Work task: Could you repeat every record below exactly, leaving out the pictures?

Stored records:
------------------------------------------------
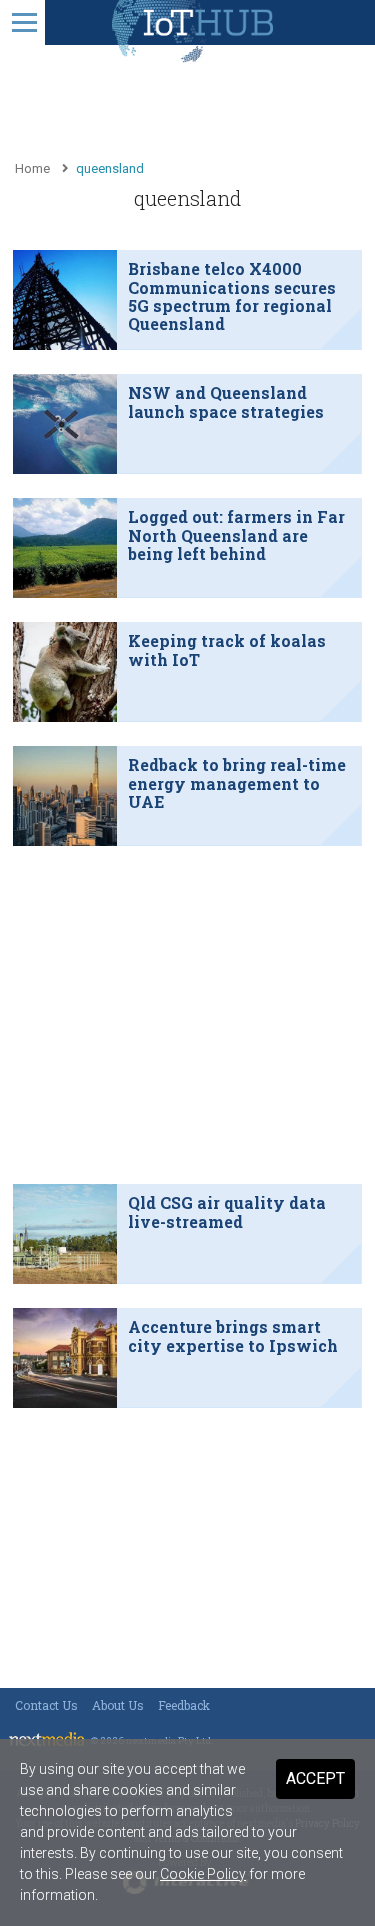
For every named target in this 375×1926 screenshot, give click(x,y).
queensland (110, 168)
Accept (315, 1778)
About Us (118, 1705)
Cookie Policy (203, 1874)
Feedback (184, 1705)
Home (32, 168)
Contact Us (46, 1705)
------------------------------------------------
Result of this exercise:
For every named target in this 375×1926 screenshot, give click(x,y).
queensland (110, 168)
Accept (315, 1778)
About Us (118, 1705)
Cookie Policy (203, 1874)
Feedback (184, 1705)
Home (32, 168)
Contact Us (46, 1705)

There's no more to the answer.